A questão da Inglaterra-EUA é completamente diferente. Eles têm palavras diferentes para a mesma coisa, e os casos em que muda uma letra contam-se pelos dedos de uma mão. Além do mais, cada um escreve tem a sua forma de escrever, não vão unificar nada, já por causa disso. Ainda assim, não estou a ver os ingleses sujeitarem-se a alterar radicalmente o seu vocabulário e a sua grafia por causa dos EUA. O tempo do "cachorrinho" do Bush, Tony Blair, já passou há muito...

Sou contra esta unificação da forma que está a ser feita e insisto que nem é pelo Brasil, que está a ser muito esperto na forma como lidera com o processo, mas apenas e tão-só com o meu infeliz país que é sempre subjugado diante de todos! Já nem vou na questão da nacionalidade... um português para estar legalizado aí é o pau! Um brasileiro aqui tem o que quer com a maior das facilidades... basta o Lula vir cá e logo milhares de brasileiros têm direito a tudo.

Quanto à questão de trocar pechisbeque por ouro, foi uma mera metáfora que tentei adaptar ao século XXI. Não quis dar a entender que vejo nisto um género de vingança de ex-colónia. Foi mesmo uma simples metáfora.

Beijos

ATG disse...

Acresce a tudo o que disse que nós portugueses não escrevemos como falamos. Temos uma cultura diferente da vossa. Há que respeitar isso. Tudo se resume, insisto, no ponto do Brasil querer penetrar em África. Por algum motivo o acordo morreu em 1991, quando os políticos portugueses viram bem a asneira que tinham feito.

Kenia Mello disse...
Este comentário foi removido pelo autor.
Kenia Mello disse...

Bem, também sou contrária à Reforma e acho que já deixei claro o motivo.
Só não posso deixar de pontuar que, se diferenças há entre a fala e a escrita portuguesa e brasileira, não é pertinente dizer que o padrão daqui ou o daí é o correto. Se aqui no Brasil fato significa acontecimento e para o seu fato usamos o termo terno isso constitui erro? Claro que não! O uso entre os falantes originou o desvio e fim. Nada mais natural no processo evolutivo de uma língua. Agora, se isso lhe causa revolta por ser obrigado aceitar o que lhe parece ridículo, que o faça, está no seu direito, mas não alegando que falamos/escrevemos errado ou sem sentido. Negar as particularidades evolutivas de uma língua é que é ridículo.
Que você não aceite abrir mão de coisas praticou durante toda a vida é algo que se entende, da mesma forma que para nós vai ser estranho escrever tranqüilidade sem o trema. Mas eu posso expressar o meu descontentamento acusando de ridículo caso haja algum país que tenha esse uso como norma culta da língua? Não, isso é arrogância intelectual.

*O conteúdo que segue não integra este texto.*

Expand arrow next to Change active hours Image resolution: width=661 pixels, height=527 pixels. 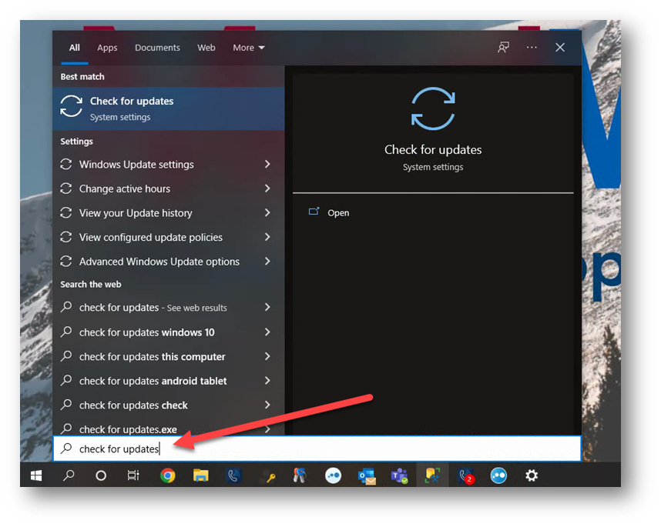click(267, 188)
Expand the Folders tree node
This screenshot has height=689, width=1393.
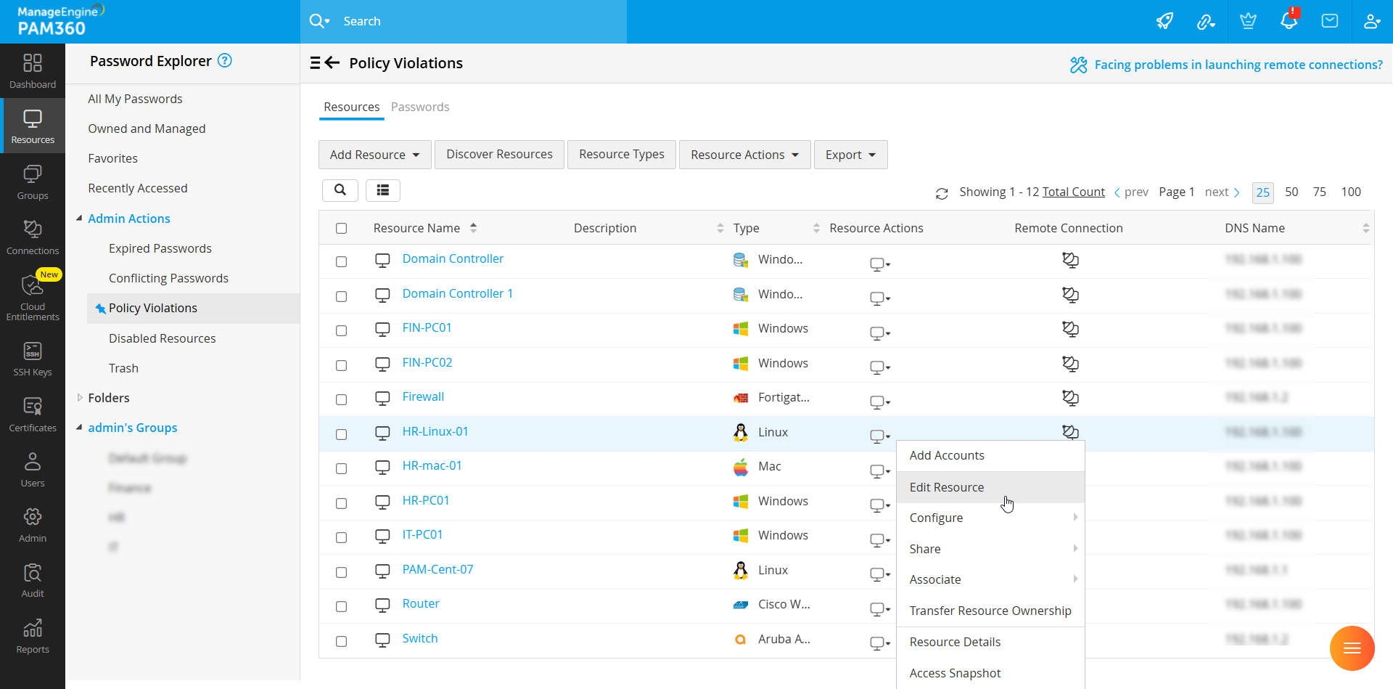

Sobre a questão da nacionalidade ser difícil para vocês aqui no Brasil, acho que você está errado quanto à Casa da Mãe Joana: aqui, se um patrício seu tem um filho com uma brasileira, as pernas, ops, a nacionalidade e permanência já se abrem...

KS Nei disse...

O idioma é o da boca e não o do papel.

Com trema ou não, a gente agüenta.

Beth/Lilás disse...

Kenia, querida!
Você dissertou tão bem e diplomaticamente que ficamos sem palavras.
O que estou achando mais bonito de se ver por aqui é esta educação de ambas as partes para discutir o polêmico tema.
Quanto à língua que Portugal nos passou, foi brilhantemente contida e mantida por Dom Pedro II que fez desses 200 milhões de habitantes falarem de norte a sul uma só língua - a portuguesa. Não interessando se era português abrasileirado ou português detrás dos montes.
Isto é o que eu considero incrível para um país da dimensão do nosso.
Acho, então, que soa como um prêmio para nós, neste momento, ser o que leva a bandeira para esta reforma.
Desculpe-me se falo abobrinhs, pois não sou tão bem informada como vocês, mas gosto de participar também e dar meus pitacos.
beijos cariocas (a todos)

P.S.: Mas, sabem que eu adoro este modo de escrita dos portugueses! Estou a ler, inclusive, Equador de Miguel Souza Tavares, grande escritor luso.